Nonostante gli ottanta set e i sedici teatri di posa utilizzati in Messico, un budget di quaranta milioni di dollari, migliaia di persone al lavoro, il film finisce appunto per scontentare un po’ tutti, compreso lo stesso Lynch che decide di apporre il canonico pseudonimo di Alan Smithee nei crediti della versione televisiva da 189 minuti per disconoscere il montaggio realizzato dal distributore Universal. È con questa aura di rimandate aspettative e continue delusioni che nel 2000 viene lanciata Dune – Il destino dell’universo, miniserie andata in onda sul canale via cavo SyFy. Sotto l’egida dell’esperto produttore Richard P. Rubinstein (che ha lavorato a lungo con George Romero e Stephen King), i tre episodi scritti e diretti da John Harrison segnano una svolta importante per il broadcaster americano, che da lì in poi inizierà a lavorare su titoli sempre più ambiziosi in termini di budget e ascolti, come anche nel tracciare un’altra possibile modalità di approccio al monolite di Herbert: i 265 minuti della miniserie, con protagonisti William Hurt, Alec Newman e Giancarlo Giannini, fotografata da Vittorio Storaro (vincitore dell’Emmy), si fregia di un ottimo lavoro di composizione visiva ampiamente supportato da una scrittura fedele e ossequiosa nei confronti del "Dune" letterario, operando un’oculata selezione del materiale di partenza (ogni episodio un capitolo del primo libro) in un’epoca nella quale I Soprano erano alla loro prima stagione e ancora doveva essere forgiato il termine Prestige Tv.

 


SCOPRI DUNE - LA MINISERIE

Una precisa scommessa che ha pagato, e anche bene, quella di SyFy (e che ha dato vita tre anni dopo ad un seguito, I figli di Dune, adattamento del secondo e terzo libro della saga di Herbert, premiato agli Emmy per i miglior effetti visivi e ancora oggi sul podio dei maggiori ascolti della rete). Come è passato all’incasso, bene, benissimo – ma non troppo in termini reali –, il Dune di Denis Villeneuve, uscito nel 2021 e di cui in questo 2024 vedremo la seconda parte. Certo, Villeneuve non è né LynchJodorowsky, fa piuttosto parte della schiera di autori fantascientifici hard, realistici e sincretici capitanati da Christopher Nolan; ma non è neanche un filologo da catena di montaggio, perché sa quando inspessire e quando limare il materiale a disposizione. Il suo dittico herbertiano, oltre ad un solido lavoro di scrittura blockbuster (assieme ad Eric Roth e Jon Spaihts), è il massimo esempio possibile di produzione hollywoodiana capace di essere allo stesso tempo minuziosa programmazione e ragionata visione autoriale, intrattenimento globale e lavoro di artigianato, testo industriale e prodotto culturale

Nonostante l’uscita in tempi pandemici ne abbiano più volte rimandato l’approdo in sala, tanto da condizionarne il successo economico vista anche l’uscita in contemporanea su HBO Max, il Dune di Villeneuve è una delle avanguardie del più puro spettacolo cinematografico contemporaneo, tempestato da un casting esemplare per nomi e ruoli (Timothée Chalamet, Oscar Isaac, Rebecca Ferguson, Zendaya, Jason Momoa, Josh Brolin, Javier Bardem, Dave Bautista ecc.), in procinto di vedere realizzata una possibile terza parte sempre con Villeneuve al timone e una serie tv, Dune: Prophecy, ambientata 10.000 anni prima degli eventi dei film. Perché chi controlla Dune controlla l’universo.

• Dati forniti
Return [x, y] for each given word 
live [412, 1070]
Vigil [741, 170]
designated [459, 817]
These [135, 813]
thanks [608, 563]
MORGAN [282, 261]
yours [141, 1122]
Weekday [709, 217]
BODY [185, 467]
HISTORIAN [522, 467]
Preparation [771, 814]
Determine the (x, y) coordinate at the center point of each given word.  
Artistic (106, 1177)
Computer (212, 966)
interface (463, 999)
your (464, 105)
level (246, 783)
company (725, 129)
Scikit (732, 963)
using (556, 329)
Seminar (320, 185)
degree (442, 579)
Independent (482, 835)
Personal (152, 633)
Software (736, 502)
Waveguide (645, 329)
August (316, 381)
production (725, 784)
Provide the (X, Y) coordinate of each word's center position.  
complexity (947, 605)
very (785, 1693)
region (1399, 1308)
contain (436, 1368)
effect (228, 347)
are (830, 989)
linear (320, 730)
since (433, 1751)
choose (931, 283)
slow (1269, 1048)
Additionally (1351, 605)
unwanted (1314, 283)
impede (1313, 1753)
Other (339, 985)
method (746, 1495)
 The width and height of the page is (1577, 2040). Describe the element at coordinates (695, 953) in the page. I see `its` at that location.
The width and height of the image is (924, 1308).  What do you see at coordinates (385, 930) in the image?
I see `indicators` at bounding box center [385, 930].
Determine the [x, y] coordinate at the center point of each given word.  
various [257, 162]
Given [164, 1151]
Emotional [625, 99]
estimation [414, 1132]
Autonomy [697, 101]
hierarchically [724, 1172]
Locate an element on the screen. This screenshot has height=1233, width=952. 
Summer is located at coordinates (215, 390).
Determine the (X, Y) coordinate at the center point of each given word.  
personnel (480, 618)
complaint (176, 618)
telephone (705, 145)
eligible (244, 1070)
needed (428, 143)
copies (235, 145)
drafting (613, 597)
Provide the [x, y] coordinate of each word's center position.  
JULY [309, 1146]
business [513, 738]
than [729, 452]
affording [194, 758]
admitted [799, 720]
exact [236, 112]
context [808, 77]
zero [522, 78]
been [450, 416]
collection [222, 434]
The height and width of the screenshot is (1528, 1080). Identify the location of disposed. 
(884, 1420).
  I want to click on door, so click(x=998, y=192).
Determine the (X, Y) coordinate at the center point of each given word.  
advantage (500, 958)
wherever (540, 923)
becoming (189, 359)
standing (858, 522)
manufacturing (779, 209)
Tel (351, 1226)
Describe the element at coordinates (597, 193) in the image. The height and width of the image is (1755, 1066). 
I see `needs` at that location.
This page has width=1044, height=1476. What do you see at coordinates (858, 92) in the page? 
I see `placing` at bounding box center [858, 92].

• Compito da svolgere
Elenca gli attori protagonisti della miniserie Dune – Il destino dell'universo indicati nel testo estratto.

• La tua soluzione
- William Hurt
- Alec Newman
- Giancarlo Giannini